Multi-finger Manipulation via Trajectory Optimization with Differentiable Rolling and Geometric Constraints
Fan Yang, Thomas Power, Sergio Aguilera Marinovic, Soshi Iba, Rana Soltani Zarrin, Dmitry Berenson
TL;DR
The paper tackles dexterous multi-finger manipulation under fixed contact modes by castling the problem as a differentiable trajectory optimization problem. It combines sampled geometry for non-primitive finger shapes with the object's Signed Distance Field (SDF) and optimizes using Constrained Stein Variational Trajectory Optimization (CSVTO) to ensure constraint satisfaction within an MPC framework. The core contributions are a differentiable 3D finger-rolling formulation, a geometry-parametrized constraint pipeline (including contact, kinematics, wrench balance, and friction), and a benchmark with challenging tasks that reveal the benefits of accurate geometry modeling. Results in both simulation and real-world screwdriver turning and cuboid reorientation demonstrate improved object configurations and reduced dropping, highlighting robustness to sim2real gaps. This approach advances reliable, geometry-aware dexterous manipulation suitable for dynamic task scenarios without resorting to exhaustive RL training.
Abstract
Parameterizing finger rolling and finger-object contacts in a differentiable manner is important for formulating dexterous manipulation as a trajectory optimization problem. In contrast to previous methods which often assume simplified geometries of the robot and object or do not explicitly model finger rolling, we propose a method to further extend the capabilities of dexterous manipulation by accounting for non-trivial geometries of both the robot and the object.

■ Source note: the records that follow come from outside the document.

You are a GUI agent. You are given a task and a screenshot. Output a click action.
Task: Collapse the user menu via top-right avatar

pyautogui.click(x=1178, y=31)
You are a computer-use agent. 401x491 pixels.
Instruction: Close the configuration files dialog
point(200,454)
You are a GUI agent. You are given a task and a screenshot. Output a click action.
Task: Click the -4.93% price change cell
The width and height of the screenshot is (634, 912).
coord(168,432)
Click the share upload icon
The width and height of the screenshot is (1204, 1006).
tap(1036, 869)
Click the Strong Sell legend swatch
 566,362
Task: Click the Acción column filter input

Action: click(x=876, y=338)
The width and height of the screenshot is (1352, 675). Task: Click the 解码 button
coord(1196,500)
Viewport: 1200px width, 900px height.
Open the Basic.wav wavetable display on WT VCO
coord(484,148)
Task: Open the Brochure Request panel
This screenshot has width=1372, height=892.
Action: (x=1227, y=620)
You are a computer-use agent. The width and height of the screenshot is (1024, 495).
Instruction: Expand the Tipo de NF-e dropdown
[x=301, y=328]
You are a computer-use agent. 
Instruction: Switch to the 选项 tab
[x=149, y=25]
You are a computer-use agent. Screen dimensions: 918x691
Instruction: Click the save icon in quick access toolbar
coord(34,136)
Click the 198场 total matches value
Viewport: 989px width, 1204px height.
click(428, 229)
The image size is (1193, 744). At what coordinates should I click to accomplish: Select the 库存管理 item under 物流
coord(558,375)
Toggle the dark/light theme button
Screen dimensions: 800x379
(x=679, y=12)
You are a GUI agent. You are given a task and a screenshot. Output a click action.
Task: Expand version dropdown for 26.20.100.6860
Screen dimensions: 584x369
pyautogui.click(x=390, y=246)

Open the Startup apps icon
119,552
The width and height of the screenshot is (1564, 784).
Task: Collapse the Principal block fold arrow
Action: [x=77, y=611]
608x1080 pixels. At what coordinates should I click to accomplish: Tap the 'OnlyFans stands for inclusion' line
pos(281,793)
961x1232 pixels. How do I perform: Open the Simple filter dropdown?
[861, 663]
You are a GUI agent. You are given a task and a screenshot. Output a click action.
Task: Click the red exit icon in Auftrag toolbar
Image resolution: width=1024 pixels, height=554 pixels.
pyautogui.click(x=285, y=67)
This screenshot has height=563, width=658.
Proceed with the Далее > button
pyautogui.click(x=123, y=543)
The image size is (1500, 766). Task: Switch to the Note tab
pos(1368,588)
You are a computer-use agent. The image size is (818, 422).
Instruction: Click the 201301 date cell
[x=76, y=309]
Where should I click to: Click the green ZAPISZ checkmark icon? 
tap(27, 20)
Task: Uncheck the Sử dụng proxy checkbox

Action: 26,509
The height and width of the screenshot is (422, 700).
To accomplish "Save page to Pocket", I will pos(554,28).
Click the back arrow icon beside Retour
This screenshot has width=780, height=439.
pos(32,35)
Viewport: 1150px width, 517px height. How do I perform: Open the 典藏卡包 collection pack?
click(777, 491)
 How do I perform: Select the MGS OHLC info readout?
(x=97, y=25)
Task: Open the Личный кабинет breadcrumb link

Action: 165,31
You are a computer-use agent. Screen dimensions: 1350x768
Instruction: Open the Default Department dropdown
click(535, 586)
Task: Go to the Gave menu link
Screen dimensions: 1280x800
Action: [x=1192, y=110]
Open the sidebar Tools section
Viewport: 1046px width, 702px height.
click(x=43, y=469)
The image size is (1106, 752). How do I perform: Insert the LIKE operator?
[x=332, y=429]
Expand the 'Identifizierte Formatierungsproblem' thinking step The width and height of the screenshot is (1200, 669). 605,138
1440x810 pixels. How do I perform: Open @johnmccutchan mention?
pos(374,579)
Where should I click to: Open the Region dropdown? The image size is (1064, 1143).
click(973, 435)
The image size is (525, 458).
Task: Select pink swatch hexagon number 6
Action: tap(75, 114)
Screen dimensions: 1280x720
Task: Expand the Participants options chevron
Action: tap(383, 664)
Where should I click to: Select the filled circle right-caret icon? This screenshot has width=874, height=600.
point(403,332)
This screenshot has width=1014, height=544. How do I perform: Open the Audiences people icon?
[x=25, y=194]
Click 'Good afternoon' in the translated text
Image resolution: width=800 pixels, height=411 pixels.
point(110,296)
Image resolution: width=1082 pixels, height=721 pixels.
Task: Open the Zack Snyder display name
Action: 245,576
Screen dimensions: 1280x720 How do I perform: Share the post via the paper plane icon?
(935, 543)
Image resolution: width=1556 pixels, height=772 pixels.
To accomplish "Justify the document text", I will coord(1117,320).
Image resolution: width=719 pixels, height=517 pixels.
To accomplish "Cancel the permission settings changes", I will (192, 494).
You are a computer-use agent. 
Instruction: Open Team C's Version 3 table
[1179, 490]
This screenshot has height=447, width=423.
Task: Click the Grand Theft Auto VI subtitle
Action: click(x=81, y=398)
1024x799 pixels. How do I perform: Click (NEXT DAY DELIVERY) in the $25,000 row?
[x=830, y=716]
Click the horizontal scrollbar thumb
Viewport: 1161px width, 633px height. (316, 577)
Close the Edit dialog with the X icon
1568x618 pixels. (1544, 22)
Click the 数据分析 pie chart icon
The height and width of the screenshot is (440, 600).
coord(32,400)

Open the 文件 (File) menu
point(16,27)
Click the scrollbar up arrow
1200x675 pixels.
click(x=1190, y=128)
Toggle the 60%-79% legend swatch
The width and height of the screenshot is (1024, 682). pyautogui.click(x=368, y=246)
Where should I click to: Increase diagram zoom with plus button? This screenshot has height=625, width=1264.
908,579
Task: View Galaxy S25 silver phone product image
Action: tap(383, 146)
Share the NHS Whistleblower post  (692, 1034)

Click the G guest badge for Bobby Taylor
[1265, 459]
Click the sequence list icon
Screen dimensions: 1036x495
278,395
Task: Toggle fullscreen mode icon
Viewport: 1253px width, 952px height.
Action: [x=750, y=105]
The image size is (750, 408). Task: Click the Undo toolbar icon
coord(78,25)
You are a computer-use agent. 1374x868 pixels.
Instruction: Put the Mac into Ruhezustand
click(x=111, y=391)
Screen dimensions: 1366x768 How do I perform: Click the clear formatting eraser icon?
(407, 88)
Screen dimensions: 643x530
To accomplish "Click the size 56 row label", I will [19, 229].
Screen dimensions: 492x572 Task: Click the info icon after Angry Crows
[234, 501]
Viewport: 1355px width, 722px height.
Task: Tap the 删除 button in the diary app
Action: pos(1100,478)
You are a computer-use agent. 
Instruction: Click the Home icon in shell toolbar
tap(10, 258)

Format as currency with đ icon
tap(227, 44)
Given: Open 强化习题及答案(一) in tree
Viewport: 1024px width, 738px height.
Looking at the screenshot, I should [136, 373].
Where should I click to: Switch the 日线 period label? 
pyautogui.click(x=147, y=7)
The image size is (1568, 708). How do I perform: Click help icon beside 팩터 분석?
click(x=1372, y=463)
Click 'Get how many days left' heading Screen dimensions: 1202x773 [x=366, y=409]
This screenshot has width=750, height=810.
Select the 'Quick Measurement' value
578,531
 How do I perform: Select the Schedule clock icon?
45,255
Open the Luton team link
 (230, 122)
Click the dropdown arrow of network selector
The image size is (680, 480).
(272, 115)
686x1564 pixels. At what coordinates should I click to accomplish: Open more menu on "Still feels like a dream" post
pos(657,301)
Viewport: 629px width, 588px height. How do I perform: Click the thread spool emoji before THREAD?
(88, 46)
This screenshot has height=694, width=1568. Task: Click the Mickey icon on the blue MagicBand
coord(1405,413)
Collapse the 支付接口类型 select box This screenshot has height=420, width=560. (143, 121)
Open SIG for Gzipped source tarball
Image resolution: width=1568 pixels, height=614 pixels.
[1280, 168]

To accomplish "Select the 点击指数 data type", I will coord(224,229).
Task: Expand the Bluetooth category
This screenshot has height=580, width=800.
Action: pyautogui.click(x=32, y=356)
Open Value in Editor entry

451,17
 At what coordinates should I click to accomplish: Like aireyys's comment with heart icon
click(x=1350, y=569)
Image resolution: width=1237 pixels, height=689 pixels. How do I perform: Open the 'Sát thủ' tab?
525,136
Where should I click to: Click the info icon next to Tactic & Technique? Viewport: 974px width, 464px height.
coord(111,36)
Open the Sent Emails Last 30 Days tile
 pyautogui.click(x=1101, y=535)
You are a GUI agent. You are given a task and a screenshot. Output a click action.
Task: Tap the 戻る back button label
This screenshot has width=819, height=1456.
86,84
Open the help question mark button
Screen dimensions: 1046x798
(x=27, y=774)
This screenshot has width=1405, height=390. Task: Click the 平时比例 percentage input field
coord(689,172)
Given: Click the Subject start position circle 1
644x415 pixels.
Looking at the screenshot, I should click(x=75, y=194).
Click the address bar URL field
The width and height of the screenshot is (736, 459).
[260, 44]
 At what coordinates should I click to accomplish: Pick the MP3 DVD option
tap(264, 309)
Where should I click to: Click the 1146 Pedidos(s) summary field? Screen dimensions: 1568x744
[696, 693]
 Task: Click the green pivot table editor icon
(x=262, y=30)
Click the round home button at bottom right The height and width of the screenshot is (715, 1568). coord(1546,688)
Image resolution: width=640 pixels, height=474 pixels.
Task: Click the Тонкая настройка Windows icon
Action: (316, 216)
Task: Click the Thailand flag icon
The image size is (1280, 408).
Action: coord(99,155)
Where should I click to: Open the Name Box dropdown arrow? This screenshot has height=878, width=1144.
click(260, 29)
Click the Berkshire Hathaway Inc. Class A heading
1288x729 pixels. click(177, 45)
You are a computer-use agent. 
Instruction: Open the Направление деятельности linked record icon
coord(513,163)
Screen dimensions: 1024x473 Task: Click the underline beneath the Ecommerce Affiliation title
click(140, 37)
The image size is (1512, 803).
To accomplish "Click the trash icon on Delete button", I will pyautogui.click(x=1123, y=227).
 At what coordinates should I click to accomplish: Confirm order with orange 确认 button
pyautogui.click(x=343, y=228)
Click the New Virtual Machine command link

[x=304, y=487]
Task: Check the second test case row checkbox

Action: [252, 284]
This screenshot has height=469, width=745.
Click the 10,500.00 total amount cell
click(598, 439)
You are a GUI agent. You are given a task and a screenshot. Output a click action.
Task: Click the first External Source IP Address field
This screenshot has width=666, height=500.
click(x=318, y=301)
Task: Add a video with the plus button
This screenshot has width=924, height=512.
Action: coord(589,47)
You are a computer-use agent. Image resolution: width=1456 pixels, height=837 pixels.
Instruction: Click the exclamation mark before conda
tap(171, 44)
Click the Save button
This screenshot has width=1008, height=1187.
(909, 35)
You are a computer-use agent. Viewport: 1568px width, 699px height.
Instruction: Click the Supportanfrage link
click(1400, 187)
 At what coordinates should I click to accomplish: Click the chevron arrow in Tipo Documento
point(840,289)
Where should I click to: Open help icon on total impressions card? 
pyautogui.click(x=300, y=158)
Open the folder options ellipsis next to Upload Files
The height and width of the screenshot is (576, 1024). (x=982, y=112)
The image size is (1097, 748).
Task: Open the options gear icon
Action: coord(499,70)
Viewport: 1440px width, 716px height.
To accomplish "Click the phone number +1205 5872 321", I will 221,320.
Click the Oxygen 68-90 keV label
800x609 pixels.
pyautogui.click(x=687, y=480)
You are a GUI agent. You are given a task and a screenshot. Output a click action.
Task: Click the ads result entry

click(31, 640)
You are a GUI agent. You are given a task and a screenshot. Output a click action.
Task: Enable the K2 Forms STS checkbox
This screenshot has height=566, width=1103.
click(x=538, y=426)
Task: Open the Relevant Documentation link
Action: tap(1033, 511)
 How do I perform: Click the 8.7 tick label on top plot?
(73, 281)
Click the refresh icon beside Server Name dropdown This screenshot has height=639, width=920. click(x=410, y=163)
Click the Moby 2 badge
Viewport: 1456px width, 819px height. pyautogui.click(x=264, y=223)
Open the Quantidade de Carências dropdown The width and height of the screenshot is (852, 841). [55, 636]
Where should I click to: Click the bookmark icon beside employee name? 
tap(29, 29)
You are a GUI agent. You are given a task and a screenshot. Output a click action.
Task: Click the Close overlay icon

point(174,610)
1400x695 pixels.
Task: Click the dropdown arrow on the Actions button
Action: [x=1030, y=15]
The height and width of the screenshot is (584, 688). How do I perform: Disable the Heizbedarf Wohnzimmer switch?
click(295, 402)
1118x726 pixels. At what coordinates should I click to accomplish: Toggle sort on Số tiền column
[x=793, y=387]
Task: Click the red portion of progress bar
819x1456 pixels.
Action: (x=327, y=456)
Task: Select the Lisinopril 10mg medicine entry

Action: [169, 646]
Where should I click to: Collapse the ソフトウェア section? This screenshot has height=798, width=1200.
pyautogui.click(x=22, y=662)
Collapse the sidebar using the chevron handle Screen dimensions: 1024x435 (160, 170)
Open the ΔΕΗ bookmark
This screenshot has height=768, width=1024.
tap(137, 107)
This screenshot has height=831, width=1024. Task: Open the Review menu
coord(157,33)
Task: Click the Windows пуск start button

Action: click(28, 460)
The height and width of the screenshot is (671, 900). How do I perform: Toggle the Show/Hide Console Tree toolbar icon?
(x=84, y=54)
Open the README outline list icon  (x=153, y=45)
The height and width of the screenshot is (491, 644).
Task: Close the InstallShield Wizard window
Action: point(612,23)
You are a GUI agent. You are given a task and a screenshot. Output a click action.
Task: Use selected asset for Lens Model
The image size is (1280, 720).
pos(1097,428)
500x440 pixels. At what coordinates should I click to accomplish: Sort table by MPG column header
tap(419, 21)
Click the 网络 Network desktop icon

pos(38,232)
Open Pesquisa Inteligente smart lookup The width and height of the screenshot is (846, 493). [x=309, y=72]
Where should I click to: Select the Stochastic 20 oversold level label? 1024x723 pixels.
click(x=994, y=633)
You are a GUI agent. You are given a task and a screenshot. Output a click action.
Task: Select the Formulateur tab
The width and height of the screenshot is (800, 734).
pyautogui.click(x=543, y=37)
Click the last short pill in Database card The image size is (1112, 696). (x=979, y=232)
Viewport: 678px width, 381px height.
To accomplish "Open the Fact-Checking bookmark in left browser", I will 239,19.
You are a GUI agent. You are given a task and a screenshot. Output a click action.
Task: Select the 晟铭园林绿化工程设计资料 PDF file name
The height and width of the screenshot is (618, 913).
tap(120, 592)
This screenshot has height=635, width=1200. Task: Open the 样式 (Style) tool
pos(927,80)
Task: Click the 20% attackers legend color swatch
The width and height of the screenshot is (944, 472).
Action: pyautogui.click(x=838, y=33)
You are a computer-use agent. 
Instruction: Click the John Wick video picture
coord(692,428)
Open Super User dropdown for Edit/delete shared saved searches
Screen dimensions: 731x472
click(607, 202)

By integrating the object's Signed Distance Field (SDF) with a sampling method, our method estimates contact and rolling-related variables in a differentiable manner and includes those in a trajectory optimization framework. This formulation naturally allows for the emergence of finger-rolling behaviors, enabling the robot to locally adjust the contact points. To evaluate our method, we introduce a benchmark featuring challenging multi-finger dexterous manipulation tasks, such as screwdriver turning and in-hand reorientation. Our method outperforms baselines in terms of achieving desired object configurations and avoiding dropping the object. We also successfully apply our method to a real-world screwdriver turning task and a cuboid alignment task, demonstrating its robustness to the sim2real gap.